Nota di Caritas Honduras: "Non si risolve un’illegalità con un’altra illegalità"
La nota della Caritas apre la sua analisi affermando che gli ultimi avvenimenti, dal
28 giugno, giorno dell’arresto e dell'espulsione dal Paese del Presidente Manuel Zelaya,
arrivano “dopo una lunga crisi di legittimità politica e sociale causata dalla sfiducia
della popolazione nei partiti politici”. I fatti recenti, “per alcuni un colpo militare
e per altri una transizione democratica”, osserva la Nota, derivano da uno “scontro
tra il potere giudiziario, la Procura della Repubblica e il Congresso Nazionale che
avevano vanificato un sondaggio d’opinione programmato dall’Esecutivo per il 28 giugno”
e che il Presidente non ha ritenuto utile tenere in considerazione. “Negli ultimi
mesi, prosegue il documento, si è generata una polarizzazione nella società: da un
lato i contrari al Presidente, perché agiva al di fuori della legge e costringeva
la popolazione a unirsi alla proposta governativa, e dall’altro, un settore sociale
che riteneva che la consultazione voluta dal governo aprisse una tappa di maggiore
partecipazione della popolazione con lo scopo di realizzare cambiamenti sostanziali
nella struttura sociale del Paese modificando anche quella del potere”. Da ricordare
che il 28 giugno si doveva votare per esprimere un parere sull'elezione o meno di
un’Assemblea costituente chiamata a redigere una nuova Costituzione.

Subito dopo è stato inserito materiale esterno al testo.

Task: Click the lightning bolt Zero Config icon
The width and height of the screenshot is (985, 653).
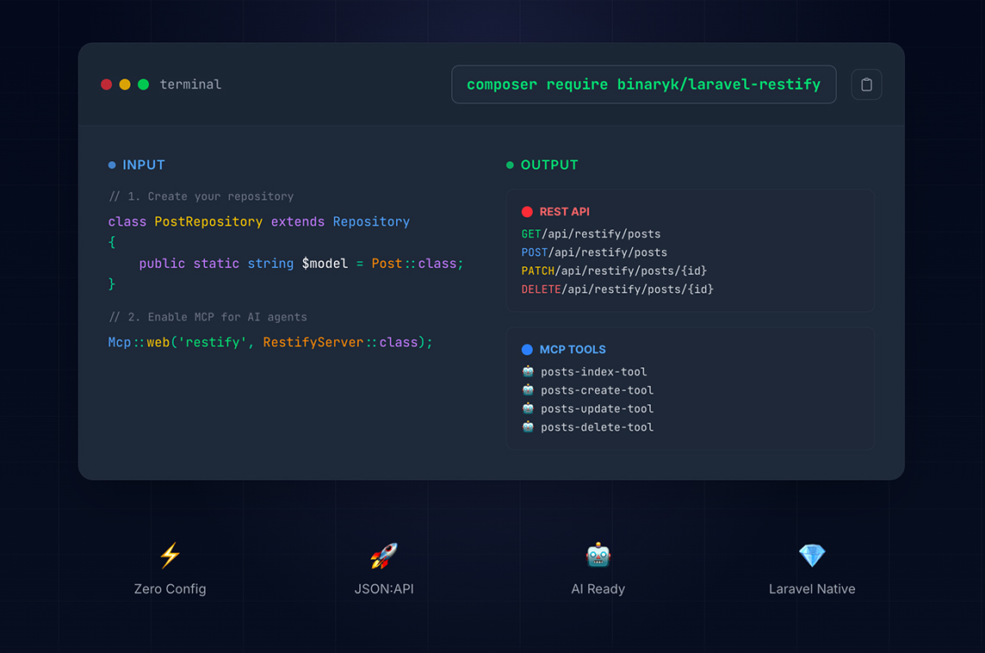Action: tap(170, 555)
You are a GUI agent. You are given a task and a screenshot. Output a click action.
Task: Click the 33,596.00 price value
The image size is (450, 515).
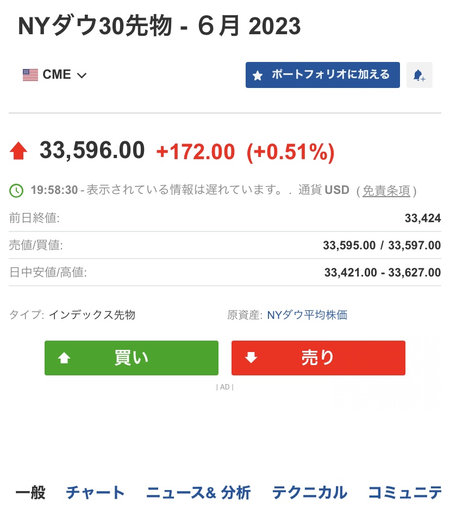tap(92, 150)
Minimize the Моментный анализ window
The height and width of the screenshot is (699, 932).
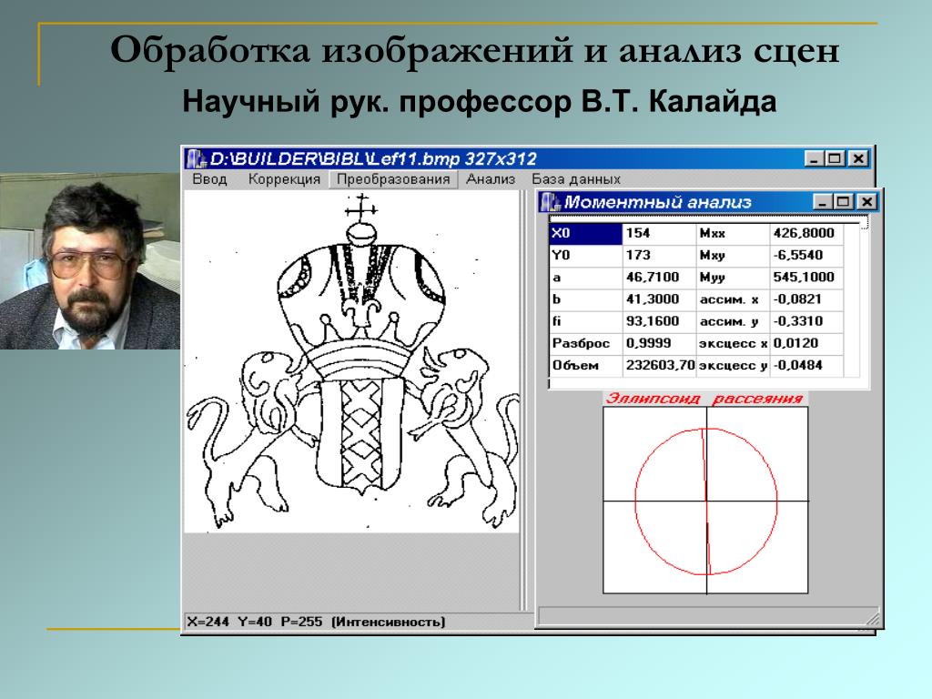823,202
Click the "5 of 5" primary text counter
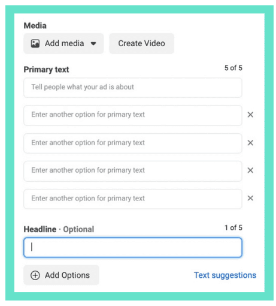Viewport: 276px width, 306px height. (233, 68)
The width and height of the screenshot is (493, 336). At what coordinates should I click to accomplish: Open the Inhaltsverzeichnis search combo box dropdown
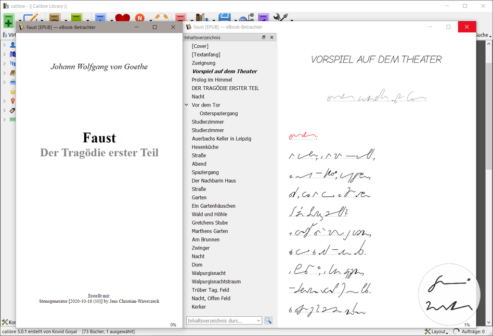(x=259, y=320)
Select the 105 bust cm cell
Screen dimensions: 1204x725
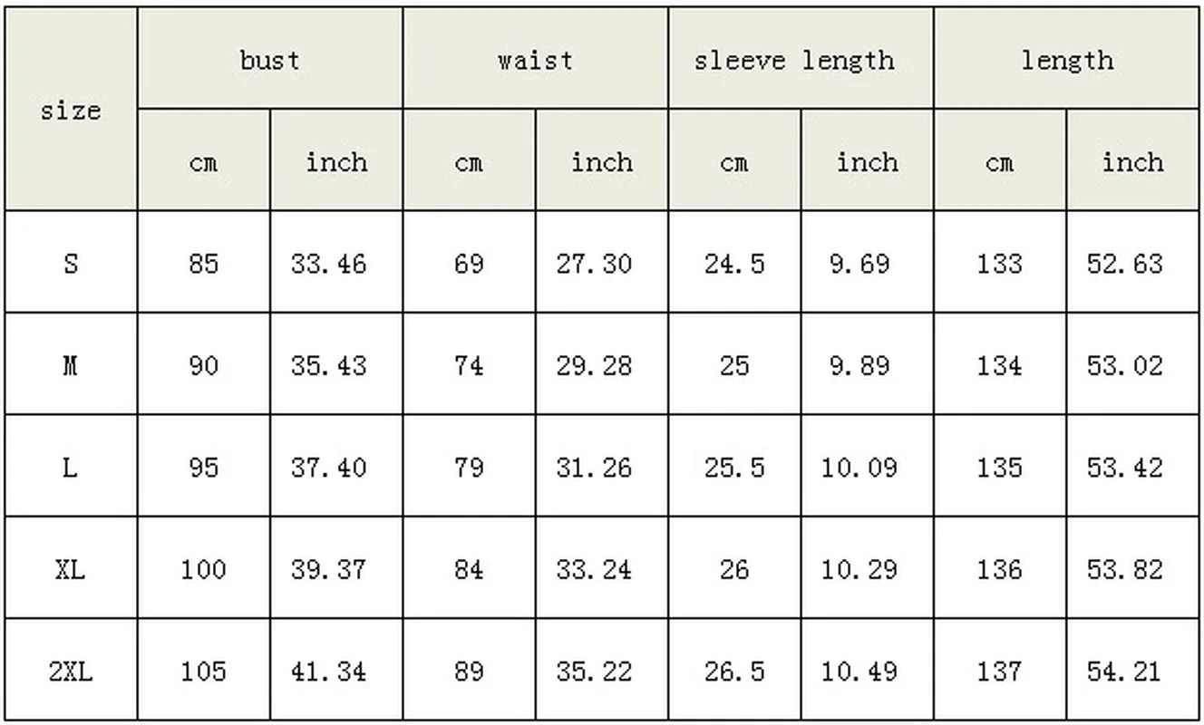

Un'operazione
da compiere, secondo il Presidente Zelaya, se avessero vinto i “sì”, aggiungendo così
una “quarta urna” nelle elezioni previste per il 29 novembre (le altre tre erano per
votare l'elezione del Presidente, del Parlamento e degli amministratore locali). La
convocazione a questa consultazione, sospesa con l’intervento militare, era ritenuta
fuori da ogni norma legale poiché non codificata in nessun testo giuridico della nazione
centroamericana. “Le Chiese, osserva la Nota, hanno voluto mantenere le distanze e
sebbene abbiano avuto sempre un comportamento critico hanno riconosciuto l’importanza
della partecipazione cittadina inquadrata però nella Legge. Ciò, da più parti, fu
considerato un rifiuto della consultazione” del 28 giugno scorso. Intanto, i partiti
politici, “che violano permanentemente la Costituzione, da un giorno all'altro sono
diventati invece promotori e difensori della democrazia”. A quasi una settimana dall’intervento
militare, afferma la Nota analitica della Caritas dell’Honduras “la società si presenta
frammentata e divisa: una parte della popolazione è indifferente ai destini del Paese,
un’altra teme le conseguenze della disinformazione registrata ultimamente, e un altro
settore ancora si divide in sostenitori e contrari al golpe militare” sia appoggiando
il governante destituito sia quello ad interim nominato dal Parlamento. Per il futuro,
la Nota auspica “in tutti i settori un potenziamento della capacità di dialogo e la
ricerca del consenso”, condotte “mai tenute in considerazione durante la crisi”. Non
sarà facile poiché gli avvenimenti “hanno acuito il clima di sfiducia, diffidenza
e polarizzazione”, eppure è urgente e necessario “affinché sia un’opportunità che
consenta alla società di generare iniziative e alternative adeguate per risolvere
i gravi problemi del Paese. In queste circostanze i partiti politici devono prendere
consapevolezza del fatto che senza giustizia sociale non c’è democrazia”. Infine,
la Nota osserva che “il colpo di stato non risolverà i problemi del Paese perché si
cerca di risolvere un’illegalità con un’altra illegalità. La situazione del Paese
non sarà mai risolta senza eliminare la corruzione e la concentrazione del potere
economico nelle mani di pochi. L’odierna realtà del Paese ha la sua origine e spiegazione
nell’iniquità sociale, nella violazione dell’ordinamento giuridico, nella manipolazione
delle leggi per aggiustarle agli interessi personali e nell’accentramento statale
che ha finito per logorare le istituzioni dello Stato. La sostituzione del Presidente
Zelaya è un precedente funesto per la credibilità democratica dell’Honduras. La posizione
del Congresso Nazionale che ha deposto il Presidente Zelaya non garantisce un governo
con il sostegno sociale che possa risolvere i problemi del Paese”, conclude la Nota.